A powerful SAXS instrument is located at the Department of Chemistry. A modified version of a commercially available small-angle x-ray equipment (NanoStar), which is produced by Anton Paar, Graz, and distributed by Bruker AXS has been installed in September, 2001. The instrument consists of a powerful rotating anode x-ray source (Cu Ka , 0.3 x 0.3 mm2 source point, 6 kW power) and a pinhole camera with two Göbel mirrors for monochromatizing and focusing the beam. The data is collected efficiently by a two-dimensional position-sensitive gas detector (HiSTAR).
The instrument has originally been constructed for position-resolved studies and the commercially available instrument has a very small beam diameter of only 0.3 mm at the sample position. At the Department of Chemistry at the University of Aarhus, we have developed a high flux version of the camera in which the beam size is larger. The instrumental configuration has been optimised by numerical calculations based on phase-space analysis and Monte Carlo simulations. This leads to a setup in which the collimation part of the instrument is longer, so that divergence of the beam is similar to that of the original camera. An extra pinhole is included after the Göbel mirrors, so that the beam is well-defined after the mirrors and so that the camera has a genuine three pin-hole collimation. The parts for the modifications have been produced in the Mechanical Workshop at the Department of Chemistry. The instrument covers with one setting a scattering vector range of 0.01-0.35 Å-1. The combination of a rotating anode and Göbel mirrors gives a flux, which is about 50 times higher than that of the original version of the camera. The instrument is equipped with a thermostated glass capillary holder for solution studies. The capillary is placed directly in the vacuum and therefore additional windows are avoided leading to a very low background scattering. The high flux as well as the low background is unique for this instrument and has allowed studies of samples with fairly low concentration and scattering contrasts which cannot be studied by more conventional instruments.
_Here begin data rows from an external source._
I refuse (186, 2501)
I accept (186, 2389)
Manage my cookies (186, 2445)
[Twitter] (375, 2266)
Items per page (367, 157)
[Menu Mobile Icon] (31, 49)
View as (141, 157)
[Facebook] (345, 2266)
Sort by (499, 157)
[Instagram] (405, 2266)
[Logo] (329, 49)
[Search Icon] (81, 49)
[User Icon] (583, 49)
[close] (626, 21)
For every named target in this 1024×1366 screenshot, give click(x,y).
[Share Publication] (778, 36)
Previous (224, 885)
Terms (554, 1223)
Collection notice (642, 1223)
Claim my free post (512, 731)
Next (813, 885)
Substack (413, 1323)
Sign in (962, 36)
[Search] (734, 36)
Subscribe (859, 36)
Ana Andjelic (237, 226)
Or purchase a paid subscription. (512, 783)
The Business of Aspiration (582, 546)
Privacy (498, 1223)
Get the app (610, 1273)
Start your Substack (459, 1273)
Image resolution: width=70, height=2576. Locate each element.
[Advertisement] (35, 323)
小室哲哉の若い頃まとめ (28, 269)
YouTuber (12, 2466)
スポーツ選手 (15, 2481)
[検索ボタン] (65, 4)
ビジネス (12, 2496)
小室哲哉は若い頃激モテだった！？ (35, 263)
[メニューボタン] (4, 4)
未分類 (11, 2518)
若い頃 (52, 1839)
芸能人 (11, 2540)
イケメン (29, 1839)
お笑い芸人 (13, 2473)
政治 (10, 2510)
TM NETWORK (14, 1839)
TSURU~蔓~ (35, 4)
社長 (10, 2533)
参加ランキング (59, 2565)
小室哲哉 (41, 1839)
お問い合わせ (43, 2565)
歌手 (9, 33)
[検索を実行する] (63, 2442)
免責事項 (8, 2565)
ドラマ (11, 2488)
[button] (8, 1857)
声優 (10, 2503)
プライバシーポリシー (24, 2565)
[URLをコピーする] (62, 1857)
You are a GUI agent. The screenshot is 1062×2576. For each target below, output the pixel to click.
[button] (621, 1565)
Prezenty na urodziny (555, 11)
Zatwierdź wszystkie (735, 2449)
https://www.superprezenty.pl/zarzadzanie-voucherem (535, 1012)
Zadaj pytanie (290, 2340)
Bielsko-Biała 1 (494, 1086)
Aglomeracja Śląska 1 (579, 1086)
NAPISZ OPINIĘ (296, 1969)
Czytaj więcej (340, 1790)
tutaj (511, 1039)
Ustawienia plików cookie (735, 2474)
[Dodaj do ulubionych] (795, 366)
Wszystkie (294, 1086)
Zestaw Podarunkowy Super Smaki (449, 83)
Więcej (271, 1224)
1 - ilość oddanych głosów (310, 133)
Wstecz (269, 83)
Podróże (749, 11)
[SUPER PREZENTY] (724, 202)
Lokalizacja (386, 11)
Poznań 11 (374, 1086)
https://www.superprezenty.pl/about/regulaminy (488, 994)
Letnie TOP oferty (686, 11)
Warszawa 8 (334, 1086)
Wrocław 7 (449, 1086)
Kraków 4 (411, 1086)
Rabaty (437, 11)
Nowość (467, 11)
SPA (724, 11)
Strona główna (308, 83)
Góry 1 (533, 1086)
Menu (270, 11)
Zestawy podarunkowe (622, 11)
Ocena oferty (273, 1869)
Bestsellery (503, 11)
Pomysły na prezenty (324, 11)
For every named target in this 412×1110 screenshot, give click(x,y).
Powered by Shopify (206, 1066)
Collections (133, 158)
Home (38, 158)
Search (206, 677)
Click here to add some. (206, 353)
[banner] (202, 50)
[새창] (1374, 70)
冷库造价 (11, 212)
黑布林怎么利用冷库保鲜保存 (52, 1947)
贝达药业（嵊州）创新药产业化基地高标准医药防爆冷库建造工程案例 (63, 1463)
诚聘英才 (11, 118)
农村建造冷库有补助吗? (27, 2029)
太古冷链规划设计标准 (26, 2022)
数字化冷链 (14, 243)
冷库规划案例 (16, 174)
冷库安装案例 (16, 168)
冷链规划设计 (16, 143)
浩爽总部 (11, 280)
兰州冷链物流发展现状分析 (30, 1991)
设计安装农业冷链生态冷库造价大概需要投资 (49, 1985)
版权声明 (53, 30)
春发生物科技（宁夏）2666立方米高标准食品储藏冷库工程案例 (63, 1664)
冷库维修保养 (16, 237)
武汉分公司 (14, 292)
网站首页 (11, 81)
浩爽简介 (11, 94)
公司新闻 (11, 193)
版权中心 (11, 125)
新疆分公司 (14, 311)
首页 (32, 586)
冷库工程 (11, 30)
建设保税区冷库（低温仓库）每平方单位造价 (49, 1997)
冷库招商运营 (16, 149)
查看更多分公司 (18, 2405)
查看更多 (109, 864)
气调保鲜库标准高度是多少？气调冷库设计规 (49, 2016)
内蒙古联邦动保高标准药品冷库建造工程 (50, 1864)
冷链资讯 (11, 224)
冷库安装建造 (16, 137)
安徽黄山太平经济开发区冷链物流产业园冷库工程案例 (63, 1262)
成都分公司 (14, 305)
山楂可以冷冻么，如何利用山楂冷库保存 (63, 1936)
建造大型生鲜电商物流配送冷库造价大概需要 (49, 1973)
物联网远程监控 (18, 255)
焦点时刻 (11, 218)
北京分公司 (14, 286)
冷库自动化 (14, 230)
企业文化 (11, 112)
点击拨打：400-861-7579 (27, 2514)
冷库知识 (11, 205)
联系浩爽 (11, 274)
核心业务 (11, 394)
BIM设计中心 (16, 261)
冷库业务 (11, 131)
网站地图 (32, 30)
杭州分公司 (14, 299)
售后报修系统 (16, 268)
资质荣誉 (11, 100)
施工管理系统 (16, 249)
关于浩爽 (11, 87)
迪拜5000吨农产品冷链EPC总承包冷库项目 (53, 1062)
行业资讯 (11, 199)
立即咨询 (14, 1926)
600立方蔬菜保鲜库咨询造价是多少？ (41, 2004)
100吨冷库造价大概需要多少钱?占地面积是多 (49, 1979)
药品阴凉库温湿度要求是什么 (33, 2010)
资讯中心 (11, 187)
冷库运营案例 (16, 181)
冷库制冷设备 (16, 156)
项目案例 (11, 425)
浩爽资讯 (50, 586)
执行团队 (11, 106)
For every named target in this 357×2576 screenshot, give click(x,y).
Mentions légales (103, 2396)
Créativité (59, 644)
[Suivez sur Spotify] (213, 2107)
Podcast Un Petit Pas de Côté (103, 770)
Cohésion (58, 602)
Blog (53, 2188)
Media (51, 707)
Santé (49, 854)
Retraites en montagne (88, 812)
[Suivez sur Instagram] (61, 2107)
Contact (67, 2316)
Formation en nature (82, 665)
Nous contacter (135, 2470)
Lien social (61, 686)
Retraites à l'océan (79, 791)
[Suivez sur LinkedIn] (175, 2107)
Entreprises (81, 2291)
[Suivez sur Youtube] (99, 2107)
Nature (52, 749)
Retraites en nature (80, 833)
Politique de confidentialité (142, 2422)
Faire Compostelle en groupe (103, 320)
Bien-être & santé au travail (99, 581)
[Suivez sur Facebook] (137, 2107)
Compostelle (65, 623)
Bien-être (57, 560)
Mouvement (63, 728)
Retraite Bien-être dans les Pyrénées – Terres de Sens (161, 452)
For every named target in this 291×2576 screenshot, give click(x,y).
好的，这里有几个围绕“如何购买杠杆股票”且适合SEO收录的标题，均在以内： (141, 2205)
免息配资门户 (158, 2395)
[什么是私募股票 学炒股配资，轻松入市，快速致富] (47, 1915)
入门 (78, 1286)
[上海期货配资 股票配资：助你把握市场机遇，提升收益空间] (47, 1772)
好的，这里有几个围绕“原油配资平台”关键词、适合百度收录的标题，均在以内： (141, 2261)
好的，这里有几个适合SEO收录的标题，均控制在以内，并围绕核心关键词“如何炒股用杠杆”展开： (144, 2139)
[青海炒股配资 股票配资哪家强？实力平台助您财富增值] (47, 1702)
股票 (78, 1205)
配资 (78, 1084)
During the first four weeks the instrument was in operation, test measurements on several different samples including some very weakly scattering ones have been performed. Micelles of a Brij surfactant at various concentrations and temperatures, SDS micelles, DTAB micelles, and AOT microemulsions have been measured. The instrument did in all cases perform well. It has a quite low background (100 cps for empty camera) which easily allows the use of water for absolute calibration. Water gives about 150 cps of which 6 cps is noise and 27 is from the capillary, so a 4 hours water spectrum has a quite good statistics. The count rates are for a generator power of 4.05 kW.
A sample consisting of 1% P94 in water has also been measured (sample from A. Bergmann, Anton Paar). This Pluronic, which Otto Glatter and his group also have been looking at previously, is a triblock copolymer. The results at 60°C are shown in the following plot. This is a very weakly scattering sample, however, as the plot shows, the camera produces very nice results for an accumulation time of 4 hrs.
For weakly scattering samples it is a fundamental barrier, which limits the measurements: The signal has to be significant compared to the scattering from the solvent originating from the finite compressibility of the solvent. This is a limitation, which can never be overcome.